START

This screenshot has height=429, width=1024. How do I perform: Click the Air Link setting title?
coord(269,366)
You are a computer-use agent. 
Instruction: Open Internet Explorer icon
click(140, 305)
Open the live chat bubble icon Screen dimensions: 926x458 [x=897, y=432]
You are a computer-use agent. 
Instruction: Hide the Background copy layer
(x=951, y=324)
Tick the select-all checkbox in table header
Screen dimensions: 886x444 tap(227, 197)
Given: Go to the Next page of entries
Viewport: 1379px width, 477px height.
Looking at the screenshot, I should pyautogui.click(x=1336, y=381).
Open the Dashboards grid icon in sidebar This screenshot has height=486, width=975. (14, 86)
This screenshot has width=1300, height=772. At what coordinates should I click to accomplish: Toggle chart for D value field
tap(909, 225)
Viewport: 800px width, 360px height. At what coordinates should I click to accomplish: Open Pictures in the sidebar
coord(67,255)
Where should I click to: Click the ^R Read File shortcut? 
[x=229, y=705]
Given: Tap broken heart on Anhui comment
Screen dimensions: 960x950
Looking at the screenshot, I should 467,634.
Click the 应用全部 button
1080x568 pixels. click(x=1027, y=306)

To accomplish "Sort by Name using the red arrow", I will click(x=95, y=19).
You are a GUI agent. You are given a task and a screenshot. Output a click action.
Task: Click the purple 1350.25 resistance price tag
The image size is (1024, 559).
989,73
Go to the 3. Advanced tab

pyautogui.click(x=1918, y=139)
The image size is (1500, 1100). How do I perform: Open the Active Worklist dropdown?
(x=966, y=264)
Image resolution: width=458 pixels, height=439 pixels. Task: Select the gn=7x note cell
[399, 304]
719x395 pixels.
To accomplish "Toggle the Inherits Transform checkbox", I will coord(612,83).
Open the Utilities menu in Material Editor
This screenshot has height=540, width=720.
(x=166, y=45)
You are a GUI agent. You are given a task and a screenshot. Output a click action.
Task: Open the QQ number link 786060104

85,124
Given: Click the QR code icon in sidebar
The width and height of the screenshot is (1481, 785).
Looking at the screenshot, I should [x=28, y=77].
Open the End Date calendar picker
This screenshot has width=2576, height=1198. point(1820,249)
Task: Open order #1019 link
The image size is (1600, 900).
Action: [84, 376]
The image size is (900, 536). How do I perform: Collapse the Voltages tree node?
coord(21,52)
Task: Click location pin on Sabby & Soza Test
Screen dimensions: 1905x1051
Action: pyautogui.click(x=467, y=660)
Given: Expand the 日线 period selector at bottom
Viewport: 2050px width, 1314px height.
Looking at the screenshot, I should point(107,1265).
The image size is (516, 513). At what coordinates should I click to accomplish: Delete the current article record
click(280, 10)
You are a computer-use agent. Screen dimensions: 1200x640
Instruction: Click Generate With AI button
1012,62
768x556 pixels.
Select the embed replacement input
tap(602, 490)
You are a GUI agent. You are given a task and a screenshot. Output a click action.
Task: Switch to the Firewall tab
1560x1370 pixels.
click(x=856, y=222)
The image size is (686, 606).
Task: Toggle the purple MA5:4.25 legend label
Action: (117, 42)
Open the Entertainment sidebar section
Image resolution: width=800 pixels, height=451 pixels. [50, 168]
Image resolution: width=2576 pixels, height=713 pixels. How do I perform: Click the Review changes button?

END

» **DIRECTIONS**
Convert the lines from the start of the entries through the line containing "pyautogui.click(x=1918, y=139)", inclusive, into a JSON list of strings, one string per line, with blank lines omitted.

» **SOLUTION TO THIS EXERCISE**
[
  "This screenshot has height=429, width=1024. How do I perform: Click the Air Link setting title?",
  "coord(269,366)",
  "You are a computer-use agent. ",
  "Instruction: Open Internet Explorer icon",
  "click(140, 305)",
  "Open the live chat bubble icon Screen dimensions: 926x458 [x=897, y=432]",
  "You are a computer-use agent. ",
  "Instruction: Hide the Background copy layer",
  "(x=951, y=324)",
  "Tick the select-all checkbox in table header",
  "Screen dimensions: 886x444 tap(227, 197)",
  "Given: Go to the Next page of entries",
  "Viewport: 1379px width, 477px height.",
  "Looking at the screenshot, I should pyautogui.click(x=1336, y=381).",
  "Open the Dashboards grid icon in sidebar This screenshot has height=486, width=975. (14, 86)",
  "This screenshot has width=1300, height=772. At what coordinates should I click to accomplish: Toggle chart for D value field",
  "tap(909, 225)",
  "Viewport: 800px width, 360px height. At what coordinates should I click to accomplish: Open Pictures in the sidebar",
  "coord(67,255)",
  "Where should I click to: Click the ^R Read File shortcut? ",
  "[x=229, y=705]",
  "Given: Tap broken heart on Anhui comment",
  "Screen dimensions: 960x950",
  "Looking at the screenshot, I should 467,634.",
  "Click the 应用全部 button",
  "1080x568 pixels. click(x=1027, y=306)",
  "To accomplish \"Sort by Name using the red arrow\", I will click(x=95, y=19).",
  "You are a GUI agent. You are given a task and a screenshot. Output a click action.",
  "Task: Click the purple 1350.25 resistance price tag",
  "The image size is (1024, 559).",
  "989,73",
  "Go to the 3. Advanced tab",
  "pyautogui.click(x=1918, y=139)"
]